David se casó con una mujer de pelo oscuro y ojos verdes llamada Alyson. Planearon formar una familia juntos, y por fin llegó el día del nacimiento del bebé, pero David sentía miedo por ambos, porque no podía olvidar las palabras del Hombre Torcido: «Aquellos que más quieras, ya sean amantes o hijos, caerán, y tu amor no podrá salvarlos».

El parto se complicó; el hijo, al que llamaron George en honor a su tío, no logró sobrevivir, y, al darle la vida, Alyson perdió la suya, de modo que la profecía del Hombre Torcido se hizo realidad. David no volvió a casarse y no tuvo más hijos, pero se convirtió en escritor y publicó una novela. La llamó El libro de las cosas perdidas , y el libro que ahora tienes en tus manos es el libro que él escribió. Y cuando los niños le preguntan si es todo cierto, él les responde que sí, que lo es, o, al menos, que es tan cierto como puede serlo cualquier cosa en este mundo, porque así es como lo recuerda.

Y, en cierto modo, todos se convirtieron en sus hijos.
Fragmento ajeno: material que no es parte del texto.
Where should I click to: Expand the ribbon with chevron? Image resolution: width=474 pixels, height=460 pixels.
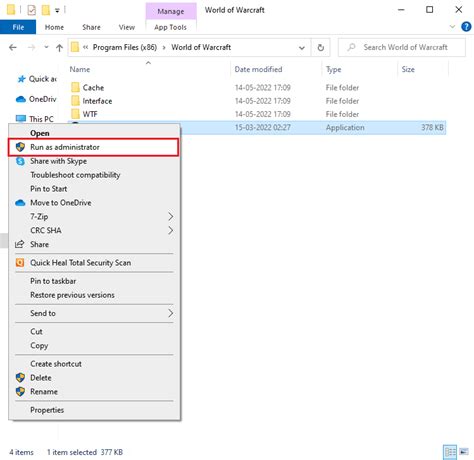pos(452,27)
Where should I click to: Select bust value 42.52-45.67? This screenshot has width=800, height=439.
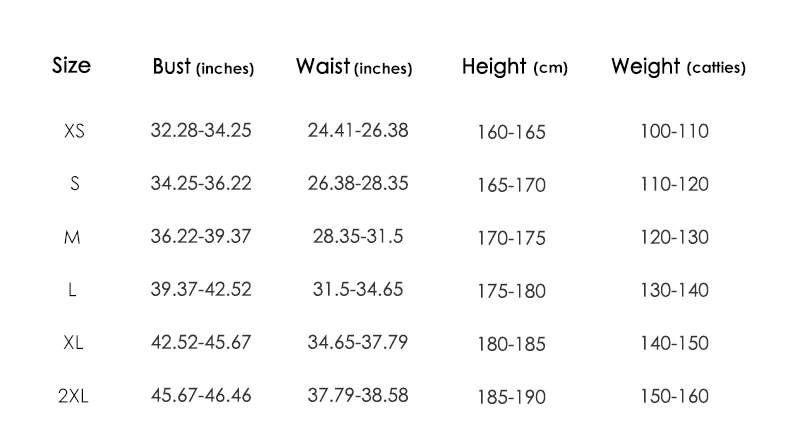(x=201, y=342)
Cuando Rose se hizo mayor y se volvió más débil, David cuidó de ella. Cuando Rose murió, le dejó la casa a su hijastro, y él pudo haberla vendido, porque, en aquel momento, valía mucho dinero, pero no lo hizo, sino que se fue a vivir allí y montó su despachito abajo. En la casa vivió contento durante muchos años, y siempre le abría la puerta a los niños que llamaban a ella (a veces con sus padres, a veces solos), porque la casa era muy famosa, y muchos niños y niñas deseaban verla. Si se portaban muy bien, él los llevaba hasta el jardín hundido, aunque hacía tiempo que había reparado las grietas de la piedra, porque no quería que los niños se metiesen dentro y tuviesen problemas. Así que les hablaba sobre cuentos y libros, les explicaba que las historias querían que alguien las contase y los libros que alguien los leyese, y les decía que todo lo que necesitaban saber sobre la vida y la tierra que había visitado, o sobre cualquier otra tierra o reino que pudieran imaginar, estaba en los libros.